# Request:
Repeat the lines from the one containing "This screenshot has width=1148, height=1036." up to and including the one containing "Open the Convert".

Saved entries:
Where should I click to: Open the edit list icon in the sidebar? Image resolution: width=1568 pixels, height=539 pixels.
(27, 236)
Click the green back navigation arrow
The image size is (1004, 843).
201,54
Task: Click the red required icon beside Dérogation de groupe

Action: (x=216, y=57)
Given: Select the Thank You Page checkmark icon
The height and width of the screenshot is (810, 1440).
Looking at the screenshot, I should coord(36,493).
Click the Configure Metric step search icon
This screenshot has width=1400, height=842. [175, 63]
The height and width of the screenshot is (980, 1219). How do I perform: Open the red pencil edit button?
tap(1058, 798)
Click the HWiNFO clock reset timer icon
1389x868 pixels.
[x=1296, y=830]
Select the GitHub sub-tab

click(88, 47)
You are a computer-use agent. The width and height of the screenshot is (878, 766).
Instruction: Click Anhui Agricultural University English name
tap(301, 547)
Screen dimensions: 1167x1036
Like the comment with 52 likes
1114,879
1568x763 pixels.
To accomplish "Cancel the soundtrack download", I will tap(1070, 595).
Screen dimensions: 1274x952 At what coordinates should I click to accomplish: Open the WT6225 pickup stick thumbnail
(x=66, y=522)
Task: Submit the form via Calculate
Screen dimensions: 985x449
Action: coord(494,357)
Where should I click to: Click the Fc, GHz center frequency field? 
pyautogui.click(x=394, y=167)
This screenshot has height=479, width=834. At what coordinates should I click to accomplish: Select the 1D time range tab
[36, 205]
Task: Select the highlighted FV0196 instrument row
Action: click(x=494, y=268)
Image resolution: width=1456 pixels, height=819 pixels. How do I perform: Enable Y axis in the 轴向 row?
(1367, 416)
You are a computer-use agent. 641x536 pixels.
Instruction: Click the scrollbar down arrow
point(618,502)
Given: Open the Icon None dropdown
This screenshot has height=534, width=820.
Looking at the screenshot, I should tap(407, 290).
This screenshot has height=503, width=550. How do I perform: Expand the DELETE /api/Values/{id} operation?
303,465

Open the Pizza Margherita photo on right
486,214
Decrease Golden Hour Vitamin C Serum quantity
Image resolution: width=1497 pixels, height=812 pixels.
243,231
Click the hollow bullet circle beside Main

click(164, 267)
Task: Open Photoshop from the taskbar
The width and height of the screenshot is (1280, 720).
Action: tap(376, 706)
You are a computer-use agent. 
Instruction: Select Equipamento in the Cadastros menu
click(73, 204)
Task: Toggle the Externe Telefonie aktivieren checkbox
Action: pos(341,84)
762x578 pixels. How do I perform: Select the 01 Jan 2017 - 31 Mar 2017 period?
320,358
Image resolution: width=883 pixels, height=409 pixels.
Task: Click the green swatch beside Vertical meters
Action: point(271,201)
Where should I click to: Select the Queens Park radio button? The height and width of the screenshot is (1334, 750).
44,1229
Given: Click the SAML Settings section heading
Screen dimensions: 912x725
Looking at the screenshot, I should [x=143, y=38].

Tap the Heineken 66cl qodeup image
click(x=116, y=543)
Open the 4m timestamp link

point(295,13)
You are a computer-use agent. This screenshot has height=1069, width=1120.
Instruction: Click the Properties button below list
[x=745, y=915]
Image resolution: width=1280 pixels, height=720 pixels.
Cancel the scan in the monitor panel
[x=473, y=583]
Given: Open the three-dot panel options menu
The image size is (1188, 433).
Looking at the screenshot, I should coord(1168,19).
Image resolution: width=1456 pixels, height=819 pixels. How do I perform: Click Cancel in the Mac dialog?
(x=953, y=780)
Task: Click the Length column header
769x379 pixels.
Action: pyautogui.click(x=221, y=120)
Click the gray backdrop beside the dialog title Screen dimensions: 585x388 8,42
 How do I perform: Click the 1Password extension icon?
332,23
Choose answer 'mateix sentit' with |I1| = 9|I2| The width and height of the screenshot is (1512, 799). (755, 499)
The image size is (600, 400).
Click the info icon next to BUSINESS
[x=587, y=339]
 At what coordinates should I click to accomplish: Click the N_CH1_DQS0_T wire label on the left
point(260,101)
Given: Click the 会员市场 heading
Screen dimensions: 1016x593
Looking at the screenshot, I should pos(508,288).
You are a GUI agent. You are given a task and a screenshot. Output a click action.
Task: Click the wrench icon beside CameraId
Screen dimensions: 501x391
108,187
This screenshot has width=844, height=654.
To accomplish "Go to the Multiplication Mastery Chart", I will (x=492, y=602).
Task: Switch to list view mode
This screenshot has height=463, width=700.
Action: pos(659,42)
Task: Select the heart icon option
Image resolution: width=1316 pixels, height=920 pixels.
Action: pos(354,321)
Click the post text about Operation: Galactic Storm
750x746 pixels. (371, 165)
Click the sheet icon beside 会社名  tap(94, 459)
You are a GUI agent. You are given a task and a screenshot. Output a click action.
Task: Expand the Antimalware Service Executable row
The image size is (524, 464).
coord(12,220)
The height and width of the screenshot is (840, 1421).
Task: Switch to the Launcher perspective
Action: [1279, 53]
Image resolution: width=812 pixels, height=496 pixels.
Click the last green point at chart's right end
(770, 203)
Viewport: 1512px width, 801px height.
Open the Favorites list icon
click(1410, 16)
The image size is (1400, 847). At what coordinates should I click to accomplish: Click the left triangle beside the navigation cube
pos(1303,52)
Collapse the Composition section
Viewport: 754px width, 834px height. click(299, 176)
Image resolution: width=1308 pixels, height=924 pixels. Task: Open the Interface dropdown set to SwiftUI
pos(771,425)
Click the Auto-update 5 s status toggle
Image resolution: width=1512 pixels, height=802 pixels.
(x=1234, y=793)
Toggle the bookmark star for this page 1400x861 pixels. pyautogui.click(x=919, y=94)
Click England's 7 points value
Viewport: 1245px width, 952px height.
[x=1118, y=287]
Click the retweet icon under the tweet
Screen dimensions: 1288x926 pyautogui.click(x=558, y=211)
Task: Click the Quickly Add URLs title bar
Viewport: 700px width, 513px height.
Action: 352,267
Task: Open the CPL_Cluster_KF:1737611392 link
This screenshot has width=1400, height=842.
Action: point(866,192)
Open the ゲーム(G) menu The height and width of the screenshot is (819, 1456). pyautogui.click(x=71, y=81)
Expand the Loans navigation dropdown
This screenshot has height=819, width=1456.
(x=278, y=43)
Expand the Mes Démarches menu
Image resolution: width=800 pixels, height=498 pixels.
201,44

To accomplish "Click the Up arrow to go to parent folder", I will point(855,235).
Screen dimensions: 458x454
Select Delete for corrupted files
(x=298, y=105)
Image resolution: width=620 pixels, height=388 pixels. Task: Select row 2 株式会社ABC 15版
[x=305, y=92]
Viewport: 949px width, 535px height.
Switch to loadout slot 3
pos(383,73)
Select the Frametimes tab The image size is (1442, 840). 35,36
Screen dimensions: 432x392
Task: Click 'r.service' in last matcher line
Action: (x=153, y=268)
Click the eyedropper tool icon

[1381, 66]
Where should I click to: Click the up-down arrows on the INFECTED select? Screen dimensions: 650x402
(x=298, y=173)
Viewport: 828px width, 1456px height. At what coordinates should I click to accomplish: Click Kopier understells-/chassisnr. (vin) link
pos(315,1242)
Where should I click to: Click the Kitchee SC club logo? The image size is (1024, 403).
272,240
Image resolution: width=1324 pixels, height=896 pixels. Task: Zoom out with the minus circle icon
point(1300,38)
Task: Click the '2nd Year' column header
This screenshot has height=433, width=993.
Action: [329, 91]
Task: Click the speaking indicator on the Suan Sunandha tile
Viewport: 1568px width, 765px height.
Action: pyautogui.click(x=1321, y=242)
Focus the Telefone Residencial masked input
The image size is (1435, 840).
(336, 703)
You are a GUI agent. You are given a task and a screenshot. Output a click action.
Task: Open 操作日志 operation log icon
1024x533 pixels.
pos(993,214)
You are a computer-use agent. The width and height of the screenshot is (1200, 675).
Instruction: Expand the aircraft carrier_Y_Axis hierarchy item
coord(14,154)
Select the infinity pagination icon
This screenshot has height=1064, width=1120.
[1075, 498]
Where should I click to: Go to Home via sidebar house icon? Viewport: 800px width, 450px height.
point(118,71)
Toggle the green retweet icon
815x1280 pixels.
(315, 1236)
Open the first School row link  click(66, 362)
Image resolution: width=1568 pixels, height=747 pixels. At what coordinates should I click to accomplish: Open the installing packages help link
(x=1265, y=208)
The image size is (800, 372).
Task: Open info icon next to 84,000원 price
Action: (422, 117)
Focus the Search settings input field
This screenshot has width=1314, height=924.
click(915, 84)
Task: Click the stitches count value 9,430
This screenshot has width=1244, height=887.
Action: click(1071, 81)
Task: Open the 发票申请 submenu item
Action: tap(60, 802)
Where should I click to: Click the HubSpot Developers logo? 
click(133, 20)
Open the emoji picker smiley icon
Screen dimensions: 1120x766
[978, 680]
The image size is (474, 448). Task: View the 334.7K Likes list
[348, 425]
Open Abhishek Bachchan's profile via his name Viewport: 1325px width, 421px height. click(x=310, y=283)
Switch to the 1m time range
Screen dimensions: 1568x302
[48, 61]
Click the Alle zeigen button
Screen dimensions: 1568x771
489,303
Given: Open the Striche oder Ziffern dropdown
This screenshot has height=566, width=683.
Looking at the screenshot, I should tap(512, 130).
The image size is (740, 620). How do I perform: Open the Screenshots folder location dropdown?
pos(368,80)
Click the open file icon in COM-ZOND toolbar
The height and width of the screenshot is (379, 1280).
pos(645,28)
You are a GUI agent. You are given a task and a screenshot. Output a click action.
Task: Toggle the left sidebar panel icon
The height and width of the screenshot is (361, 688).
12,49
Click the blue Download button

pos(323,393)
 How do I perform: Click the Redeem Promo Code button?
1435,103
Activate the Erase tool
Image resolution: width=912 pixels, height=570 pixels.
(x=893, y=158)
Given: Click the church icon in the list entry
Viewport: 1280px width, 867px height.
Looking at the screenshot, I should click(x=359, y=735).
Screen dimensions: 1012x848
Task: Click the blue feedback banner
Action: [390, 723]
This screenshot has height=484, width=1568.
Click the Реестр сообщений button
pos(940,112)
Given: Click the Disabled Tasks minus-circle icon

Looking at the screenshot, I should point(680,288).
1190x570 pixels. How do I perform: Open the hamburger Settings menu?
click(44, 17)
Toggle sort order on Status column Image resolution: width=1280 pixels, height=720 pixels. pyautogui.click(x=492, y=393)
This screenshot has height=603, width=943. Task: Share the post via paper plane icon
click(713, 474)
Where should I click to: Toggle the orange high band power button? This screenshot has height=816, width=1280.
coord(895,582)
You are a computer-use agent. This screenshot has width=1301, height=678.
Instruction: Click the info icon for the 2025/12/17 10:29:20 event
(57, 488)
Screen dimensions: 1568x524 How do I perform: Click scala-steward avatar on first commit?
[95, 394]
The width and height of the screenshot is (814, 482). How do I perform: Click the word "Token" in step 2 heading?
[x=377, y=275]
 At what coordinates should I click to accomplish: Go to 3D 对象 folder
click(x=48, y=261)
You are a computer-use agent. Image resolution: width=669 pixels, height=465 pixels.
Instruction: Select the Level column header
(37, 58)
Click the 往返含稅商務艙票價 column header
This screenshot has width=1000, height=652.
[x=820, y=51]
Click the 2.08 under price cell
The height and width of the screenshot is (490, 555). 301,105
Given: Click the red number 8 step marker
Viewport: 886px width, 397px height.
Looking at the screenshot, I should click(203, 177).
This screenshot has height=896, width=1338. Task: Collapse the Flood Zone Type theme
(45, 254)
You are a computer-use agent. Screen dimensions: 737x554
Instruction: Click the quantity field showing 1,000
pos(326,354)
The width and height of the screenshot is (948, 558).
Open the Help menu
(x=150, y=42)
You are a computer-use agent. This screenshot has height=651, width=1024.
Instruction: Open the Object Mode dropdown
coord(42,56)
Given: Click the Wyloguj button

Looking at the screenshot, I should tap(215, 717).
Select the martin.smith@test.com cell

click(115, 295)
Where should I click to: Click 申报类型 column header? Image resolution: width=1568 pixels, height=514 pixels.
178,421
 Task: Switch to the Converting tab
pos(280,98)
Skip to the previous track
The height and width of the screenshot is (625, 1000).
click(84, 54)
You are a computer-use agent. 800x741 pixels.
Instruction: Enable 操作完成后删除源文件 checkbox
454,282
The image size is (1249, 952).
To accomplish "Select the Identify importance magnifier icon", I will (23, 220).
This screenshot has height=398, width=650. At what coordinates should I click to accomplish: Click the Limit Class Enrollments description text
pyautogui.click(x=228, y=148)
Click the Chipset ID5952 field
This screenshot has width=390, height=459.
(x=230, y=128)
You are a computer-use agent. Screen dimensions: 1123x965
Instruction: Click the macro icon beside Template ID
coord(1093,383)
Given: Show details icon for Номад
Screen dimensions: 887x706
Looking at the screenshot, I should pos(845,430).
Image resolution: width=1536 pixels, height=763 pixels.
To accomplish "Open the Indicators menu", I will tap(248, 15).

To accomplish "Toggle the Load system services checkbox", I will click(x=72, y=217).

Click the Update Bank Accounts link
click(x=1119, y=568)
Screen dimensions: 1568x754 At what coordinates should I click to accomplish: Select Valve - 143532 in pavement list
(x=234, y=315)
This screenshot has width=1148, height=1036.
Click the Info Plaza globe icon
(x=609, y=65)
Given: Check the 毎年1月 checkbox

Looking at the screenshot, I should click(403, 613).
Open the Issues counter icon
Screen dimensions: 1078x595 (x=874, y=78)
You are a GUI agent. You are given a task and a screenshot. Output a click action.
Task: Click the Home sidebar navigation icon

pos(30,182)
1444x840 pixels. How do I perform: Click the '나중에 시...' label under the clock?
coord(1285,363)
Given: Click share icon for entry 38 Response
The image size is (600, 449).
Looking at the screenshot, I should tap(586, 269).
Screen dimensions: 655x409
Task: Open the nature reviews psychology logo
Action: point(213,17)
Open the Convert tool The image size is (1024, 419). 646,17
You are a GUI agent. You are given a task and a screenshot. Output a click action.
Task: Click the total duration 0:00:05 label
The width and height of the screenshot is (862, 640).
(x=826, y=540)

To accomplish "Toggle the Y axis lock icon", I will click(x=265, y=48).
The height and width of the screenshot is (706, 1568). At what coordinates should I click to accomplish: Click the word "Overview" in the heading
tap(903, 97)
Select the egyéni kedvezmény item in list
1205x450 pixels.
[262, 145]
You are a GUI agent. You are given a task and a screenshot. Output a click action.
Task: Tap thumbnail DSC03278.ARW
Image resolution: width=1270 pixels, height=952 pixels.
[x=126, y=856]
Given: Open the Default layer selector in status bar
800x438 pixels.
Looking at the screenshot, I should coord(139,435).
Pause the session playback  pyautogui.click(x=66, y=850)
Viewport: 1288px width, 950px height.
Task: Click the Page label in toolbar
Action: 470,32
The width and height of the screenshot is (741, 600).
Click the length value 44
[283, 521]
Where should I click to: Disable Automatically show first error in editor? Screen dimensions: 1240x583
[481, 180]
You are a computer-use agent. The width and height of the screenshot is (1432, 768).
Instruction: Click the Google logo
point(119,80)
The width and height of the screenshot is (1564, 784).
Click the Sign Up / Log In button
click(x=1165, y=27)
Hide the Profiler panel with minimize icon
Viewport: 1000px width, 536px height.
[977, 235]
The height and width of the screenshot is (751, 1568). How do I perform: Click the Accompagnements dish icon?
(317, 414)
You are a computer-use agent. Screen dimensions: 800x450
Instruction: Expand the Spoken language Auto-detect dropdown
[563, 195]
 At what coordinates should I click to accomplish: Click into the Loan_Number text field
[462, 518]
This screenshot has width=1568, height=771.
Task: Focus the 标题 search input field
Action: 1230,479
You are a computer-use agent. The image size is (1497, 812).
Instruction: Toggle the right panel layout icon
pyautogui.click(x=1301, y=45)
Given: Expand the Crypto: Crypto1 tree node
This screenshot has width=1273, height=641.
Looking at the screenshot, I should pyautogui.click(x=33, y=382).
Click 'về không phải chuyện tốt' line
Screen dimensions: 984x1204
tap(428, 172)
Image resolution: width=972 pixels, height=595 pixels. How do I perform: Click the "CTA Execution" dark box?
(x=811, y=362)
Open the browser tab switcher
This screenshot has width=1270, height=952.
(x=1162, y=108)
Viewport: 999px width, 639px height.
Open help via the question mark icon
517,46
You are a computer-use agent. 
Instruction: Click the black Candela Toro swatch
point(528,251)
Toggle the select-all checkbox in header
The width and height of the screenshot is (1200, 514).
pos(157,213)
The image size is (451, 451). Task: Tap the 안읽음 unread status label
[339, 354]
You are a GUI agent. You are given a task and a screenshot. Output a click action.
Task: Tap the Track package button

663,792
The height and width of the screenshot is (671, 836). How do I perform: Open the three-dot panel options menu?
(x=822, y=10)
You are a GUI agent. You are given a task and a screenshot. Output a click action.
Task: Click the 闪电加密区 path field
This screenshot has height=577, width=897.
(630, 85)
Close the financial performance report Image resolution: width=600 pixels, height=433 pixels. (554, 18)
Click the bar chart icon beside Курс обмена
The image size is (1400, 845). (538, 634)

# Answer for the task:
This screenshot has width=1148, height=1036.
Click the Info Plaza globe icon
(x=609, y=65)
Given: Check the 毎年1月 checkbox

Looking at the screenshot, I should click(403, 613).
Open the Issues counter icon
Screen dimensions: 1078x595 (x=874, y=78)
You are a GUI agent. You are given a task and a screenshot. Output a click action.
Task: Click the Home sidebar navigation icon

pos(30,182)
1444x840 pixels. How do I perform: Click the '나중에 시...' label under the clock?
coord(1285,363)
Given: Click share icon for entry 38 Response
The image size is (600, 449).
Looking at the screenshot, I should tap(586, 269).
Screen dimensions: 655x409
Task: Open the nature reviews psychology logo
Action: point(213,17)
Open the Convert tool The image size is (1024, 419). 646,17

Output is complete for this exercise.